TASK DESCRIPTION -
Without the images, write out all of the following entries exactly.

Screenshot grounding data -

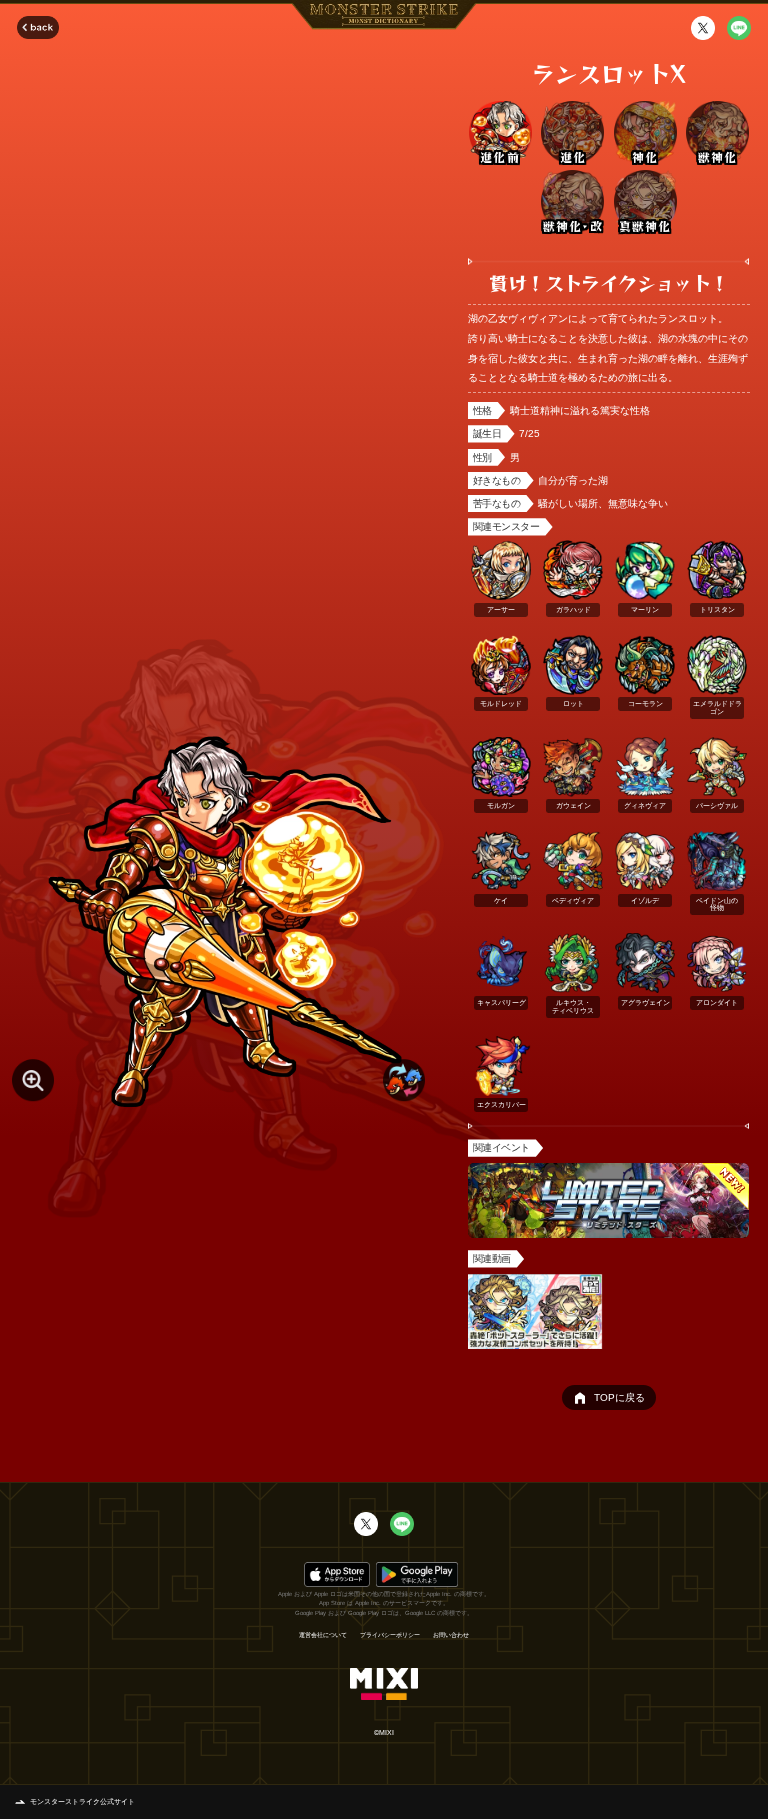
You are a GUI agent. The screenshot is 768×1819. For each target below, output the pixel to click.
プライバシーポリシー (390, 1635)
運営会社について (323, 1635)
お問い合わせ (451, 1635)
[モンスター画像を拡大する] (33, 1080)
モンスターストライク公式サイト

SOLUTION TO THIS PROBLEM -
You are a GUI agent. The screenshot is 768×1819. For each target below, output the pixel to click.
プライバシーポリシー (390, 1635)
運営会社について (323, 1635)
お問い合わせ (451, 1635)
[モンスター画像を拡大する] (33, 1080)
モンスターストライク公式サイト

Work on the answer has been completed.